2007 Annual Meeting
(309b) Skin Lotion Design, Consumer Preferences and Price Competition
Authors
Bagajewicz, M. J. - Presenter, The University of Oklahoma
Manora, S. - Presenter, University of Oklahoma
Baade, C. - Presenter, University of Oklahoma
In the 2006 AIChe Meeting we illustrated our methodology for product design using connections between product properties to consumer preferences using the case of skin lotions. The method relies on building a consumer satisfaction model, which aside from effectiveness in skin moisturizing, incorporates other properties such as smoothness, thickness, spreadbility, etc. This model can in turn be used to engineer the lotion that maximizes consumer satisfaction. Subsequently, a pricing model is used to find a formulation that maximizes profit, which is not necessarily the one that maximizes consumer satisfaction.
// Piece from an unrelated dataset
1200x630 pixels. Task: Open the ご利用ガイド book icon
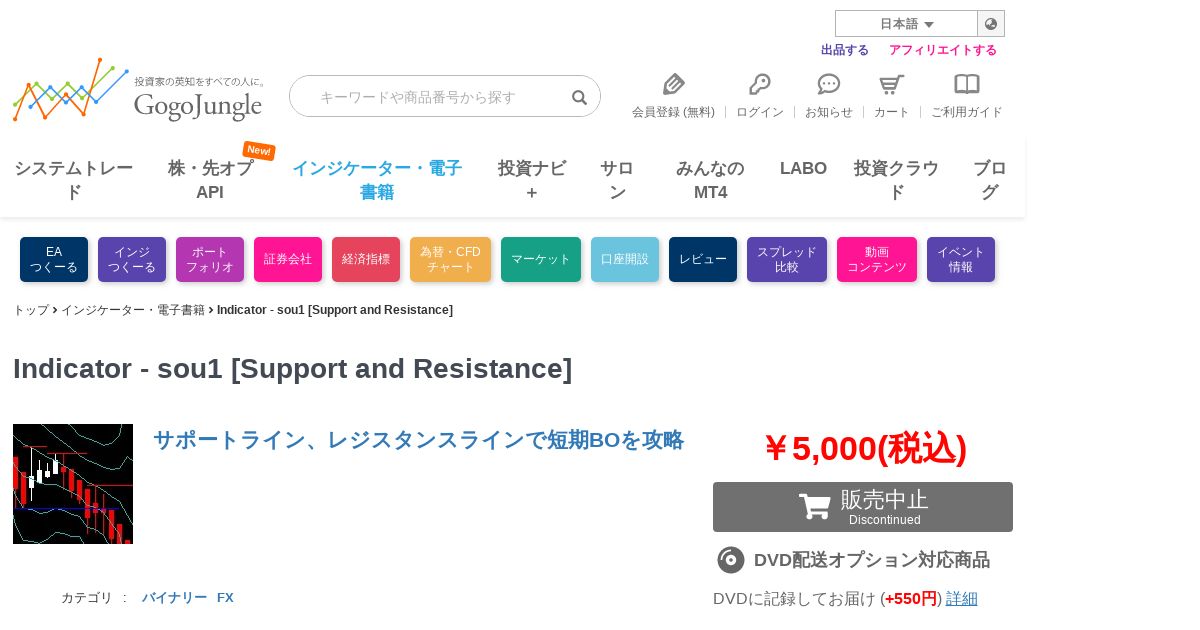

In this paper, we revise the consumer preference model and we extend the pricing model to determine what market equilibrium will be achieved, price wise under the assumption that competitors seek to maximize short term profit. We do this under different models with perfect and imperfect information. The exercise would not be a product engineering one, just an economics one, if it wasn't for the fact that the lotion formulation is allowed to change to obtain its optimal concentration together with the optimal marketing entering price. The illustration is based on a lotion to treat a common dry skin incurable disease.